We grumble on over the Oscar nominations, but there are other ways of slicing up 2014. Reverse Shot, for example, has followed up its best-of list with its annual list of offenses—eleven this year. “From award-trolling pabulum to multiplex garbage to films by directors we once praised, these were movies that made our beloved medium seem like the seventh art we’d ever spend time considering at all.” And RS has wrapped the year with “Two Cents,” a rich collection of miscellaneous notes presented as one-off category awards, e.g., “The ‘She Wuz Robbed’ Award for 2014: Joanna Hogg,” “Worst Scene in a Good Movie: Boyhood,” “Scariest Movie: Closed Curtain,” “Most Exciting Breakthrough: Tom Hardy in Locke” and “Hardest to Watch (in a good way): It Felt Like Love.”
“At least in certain circles, nonfiction film has been thoroughly disentangled from journalism, and can now be safely cast as Art, free to play by the rules of fiction. This is good, right?” For Sight & Sound, Robert Greene has notes on each of his top 25 nonfiction films of 2014.
Don’t believe I’ve yet mentioned that Peter Labuza and Keith Uhlich have wrapped their two-part discussion of their lists at the Cinephiliacs (116’02”).

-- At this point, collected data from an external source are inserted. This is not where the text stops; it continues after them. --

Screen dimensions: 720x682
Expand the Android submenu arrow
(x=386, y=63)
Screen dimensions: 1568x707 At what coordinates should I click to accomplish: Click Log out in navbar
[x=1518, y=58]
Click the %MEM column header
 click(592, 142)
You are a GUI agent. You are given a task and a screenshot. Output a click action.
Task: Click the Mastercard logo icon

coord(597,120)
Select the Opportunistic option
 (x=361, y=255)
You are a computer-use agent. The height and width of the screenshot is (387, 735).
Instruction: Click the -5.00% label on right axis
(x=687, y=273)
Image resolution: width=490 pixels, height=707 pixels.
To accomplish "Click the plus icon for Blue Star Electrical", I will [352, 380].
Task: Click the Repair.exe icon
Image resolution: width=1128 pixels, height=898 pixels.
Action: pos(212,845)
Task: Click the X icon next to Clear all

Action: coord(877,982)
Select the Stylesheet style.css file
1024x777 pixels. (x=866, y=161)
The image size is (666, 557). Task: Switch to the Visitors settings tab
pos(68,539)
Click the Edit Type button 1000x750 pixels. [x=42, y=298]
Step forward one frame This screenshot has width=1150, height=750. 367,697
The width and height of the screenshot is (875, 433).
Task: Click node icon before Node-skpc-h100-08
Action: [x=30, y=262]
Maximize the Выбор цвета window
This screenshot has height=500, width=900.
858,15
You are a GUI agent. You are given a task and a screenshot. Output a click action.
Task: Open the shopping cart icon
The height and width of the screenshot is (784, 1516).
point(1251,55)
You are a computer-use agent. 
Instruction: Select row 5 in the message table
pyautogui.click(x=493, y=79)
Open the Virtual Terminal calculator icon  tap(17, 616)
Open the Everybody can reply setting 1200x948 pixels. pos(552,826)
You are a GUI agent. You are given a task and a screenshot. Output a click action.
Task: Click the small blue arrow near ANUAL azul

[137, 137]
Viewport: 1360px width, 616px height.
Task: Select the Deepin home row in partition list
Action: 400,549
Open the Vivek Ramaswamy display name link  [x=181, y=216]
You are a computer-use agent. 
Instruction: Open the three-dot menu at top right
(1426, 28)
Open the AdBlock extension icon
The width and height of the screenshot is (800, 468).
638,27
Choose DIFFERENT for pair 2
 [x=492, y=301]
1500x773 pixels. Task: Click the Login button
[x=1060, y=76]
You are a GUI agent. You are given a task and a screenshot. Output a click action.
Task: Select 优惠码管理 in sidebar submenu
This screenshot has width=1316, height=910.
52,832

“I’m not much for year-end listmaking,” admits Vadim Rizov at Filmmaker, “I’ve laid out ten arbitrary categories that allow me to tout some titles.” For example: “Best DTV Casualty” (Joe Johnston’s Not Safe for Work), “Best Comparatively Wide Release of a Semi-Avant Garde Film” (Ben Russell and Ben Rivers’s A Spell to Ward Off the Darkness) and “Best Five-Year-Old Film Finally Seeing Nominal Release” (Alain Guiraudie’s The King of Escape).
Kent Jones’s Top 10 of 2014: pic.twitter.com/G6Hz0aD2dU
— Peter Labuza (@labuzamovies) January 17, 2015
Topping Ray Pride‘s list of 40 is Richard Linklater‘s Boyhood, “perfectly imperfect, and surely not the last exploration of feature filmmaking as the ideal form to encapsulate duration and unities of location to come from the dogged, invaluable 53-year-old writer-director.”
Designer Sam Smith: “While exploring a new character illustration style, I needed some subjects, and decided to take a crack at the heroes of my Top Ten Movies of 2014.” #1: Boyhood.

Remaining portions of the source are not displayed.